Collected data entries:
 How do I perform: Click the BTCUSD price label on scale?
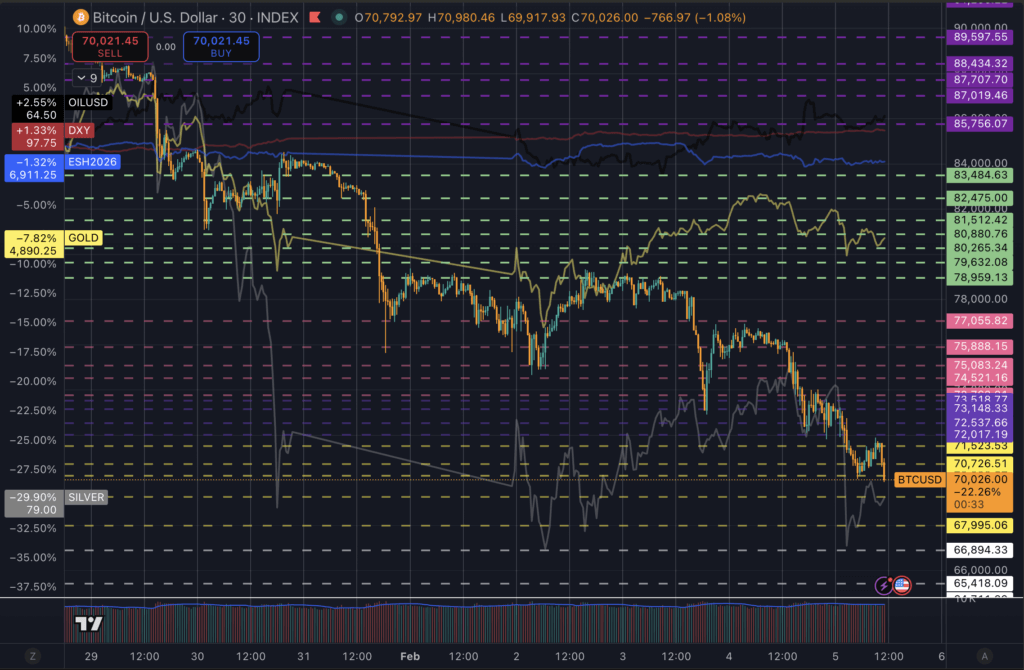(x=919, y=480)
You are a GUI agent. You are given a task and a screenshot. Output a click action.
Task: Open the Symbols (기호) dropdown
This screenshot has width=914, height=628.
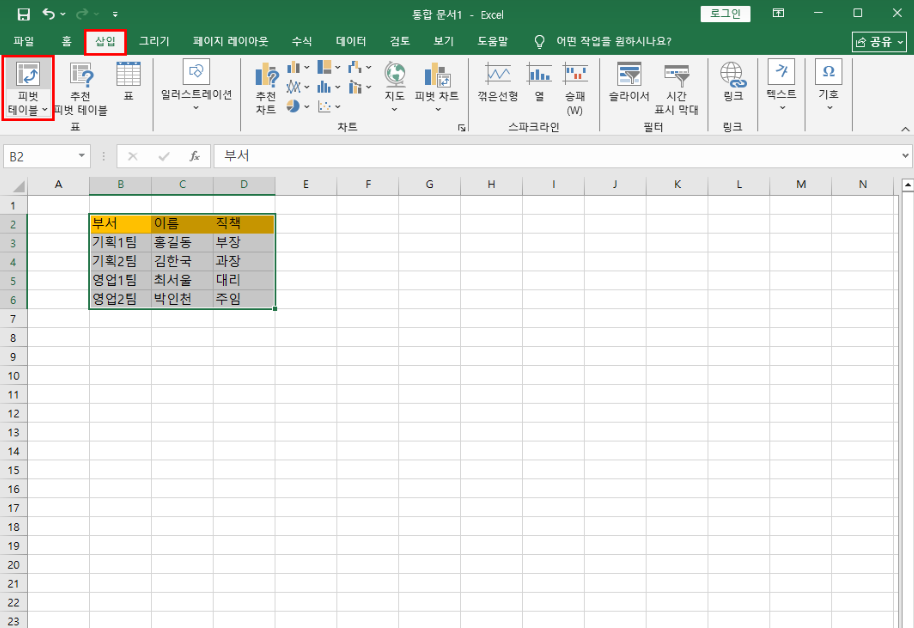click(828, 84)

# DIRECTION
Please report each line of the listing above that contains the word "screenshot", copying each one in full. Case counts.

# COMPLETE OUTPUT
You are a GUI agent. You are given a task and a screenshot. Output a click action.
This screenshot has width=914, height=628.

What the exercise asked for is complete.